- Exercise data:
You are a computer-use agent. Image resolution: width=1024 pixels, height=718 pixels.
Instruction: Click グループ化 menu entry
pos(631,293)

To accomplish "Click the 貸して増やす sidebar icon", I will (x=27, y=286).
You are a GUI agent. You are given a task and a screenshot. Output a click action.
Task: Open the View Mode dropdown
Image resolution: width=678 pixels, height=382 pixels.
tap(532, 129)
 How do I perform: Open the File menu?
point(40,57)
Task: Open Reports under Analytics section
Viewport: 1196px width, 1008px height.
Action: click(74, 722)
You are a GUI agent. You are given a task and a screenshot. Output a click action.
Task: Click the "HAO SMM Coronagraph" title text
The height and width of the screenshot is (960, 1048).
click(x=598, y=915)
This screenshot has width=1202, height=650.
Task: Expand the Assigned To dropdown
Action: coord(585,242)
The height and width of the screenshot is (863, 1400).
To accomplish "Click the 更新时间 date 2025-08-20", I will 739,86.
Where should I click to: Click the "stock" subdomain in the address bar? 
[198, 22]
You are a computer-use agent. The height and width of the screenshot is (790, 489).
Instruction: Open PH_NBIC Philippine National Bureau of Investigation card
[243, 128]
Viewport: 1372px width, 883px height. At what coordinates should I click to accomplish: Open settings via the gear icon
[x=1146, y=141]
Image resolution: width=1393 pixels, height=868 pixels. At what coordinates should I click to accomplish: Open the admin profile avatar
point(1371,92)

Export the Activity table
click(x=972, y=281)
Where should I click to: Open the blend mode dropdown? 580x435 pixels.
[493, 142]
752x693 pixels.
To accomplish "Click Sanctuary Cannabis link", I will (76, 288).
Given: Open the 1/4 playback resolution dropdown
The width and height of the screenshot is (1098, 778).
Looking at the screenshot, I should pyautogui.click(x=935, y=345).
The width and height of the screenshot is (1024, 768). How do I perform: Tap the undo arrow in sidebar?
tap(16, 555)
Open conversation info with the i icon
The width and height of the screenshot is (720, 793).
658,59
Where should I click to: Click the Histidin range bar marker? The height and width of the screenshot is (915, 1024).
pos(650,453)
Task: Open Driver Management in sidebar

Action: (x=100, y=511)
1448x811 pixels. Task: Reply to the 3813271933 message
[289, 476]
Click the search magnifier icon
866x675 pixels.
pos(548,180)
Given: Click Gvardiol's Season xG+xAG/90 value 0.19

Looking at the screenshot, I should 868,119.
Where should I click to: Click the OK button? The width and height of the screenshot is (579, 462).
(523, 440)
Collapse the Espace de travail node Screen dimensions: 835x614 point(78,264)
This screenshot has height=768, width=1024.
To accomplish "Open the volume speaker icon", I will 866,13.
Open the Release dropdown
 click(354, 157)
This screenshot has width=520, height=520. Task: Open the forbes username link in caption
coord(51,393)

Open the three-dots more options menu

- Exercise: Give the listing above again in full, exactly as written.

- Task solution:
You are a computer-use agent. Image resolution: width=1024 pixels, height=718 pixels.
Instruction: Click グループ化 menu entry
pos(631,293)

To accomplish "Click the 貸して増やす sidebar icon", I will (x=27, y=286).
You are a GUI agent. You are given a task and a screenshot. Output a click action.
Task: Open the View Mode dropdown
Image resolution: width=678 pixels, height=382 pixels.
tap(532, 129)
 How do I perform: Open the File menu?
point(40,57)
Task: Open Reports under Analytics section
Viewport: 1196px width, 1008px height.
Action: click(74, 722)
You are a GUI agent. You are given a task and a screenshot. Output a click action.
Task: Click the "HAO SMM Coronagraph" title text
The height and width of the screenshot is (960, 1048).
click(x=598, y=915)
This screenshot has width=1202, height=650.
Task: Expand the Assigned To dropdown
Action: coord(585,242)
The height and width of the screenshot is (863, 1400).
To accomplish "Click the 更新时间 date 2025-08-20", I will 739,86.
Where should I click to: Click the "stock" subdomain in the address bar? 
[198, 22]
You are a computer-use agent. The height and width of the screenshot is (790, 489).
Instruction: Open PH_NBIC Philippine National Bureau of Investigation card
[243, 128]
Viewport: 1372px width, 883px height. At what coordinates should I click to accomplish: Open settings via the gear icon
[x=1146, y=141]
Image resolution: width=1393 pixels, height=868 pixels. At what coordinates should I click to accomplish: Open the admin profile avatar
point(1371,92)

Export the Activity table
click(x=972, y=281)
Where should I click to: Open the blend mode dropdown? 580x435 pixels.
[493, 142]
752x693 pixels.
To accomplish "Click Sanctuary Cannabis link", I will (76, 288).
Given: Open the 1/4 playback resolution dropdown
The width and height of the screenshot is (1098, 778).
Looking at the screenshot, I should pyautogui.click(x=935, y=345).
The width and height of the screenshot is (1024, 768). How do I perform: Tap the undo arrow in sidebar?
tap(16, 555)
Open conversation info with the i icon
The width and height of the screenshot is (720, 793).
658,59
Where should I click to: Click the Histidin range bar marker? The height and width of the screenshot is (915, 1024).
pos(650,453)
Task: Open Driver Management in sidebar

Action: (x=100, y=511)
1448x811 pixels. Task: Reply to the 3813271933 message
[289, 476]
Click the search magnifier icon
866x675 pixels.
pos(548,180)
Given: Click Gvardiol's Season xG+xAG/90 value 0.19

Looking at the screenshot, I should 868,119.
Where should I click to: Click the OK button? The width and height of the screenshot is (579, 462).
(523, 440)
Collapse the Espace de travail node Screen dimensions: 835x614 point(78,264)
This screenshot has height=768, width=1024.
To accomplish "Open the volume speaker icon", I will 866,13.
Open the Release dropdown
 click(354, 157)
This screenshot has width=520, height=520. Task: Open the forbes username link in caption
coord(51,393)

Open the three-dots more options menu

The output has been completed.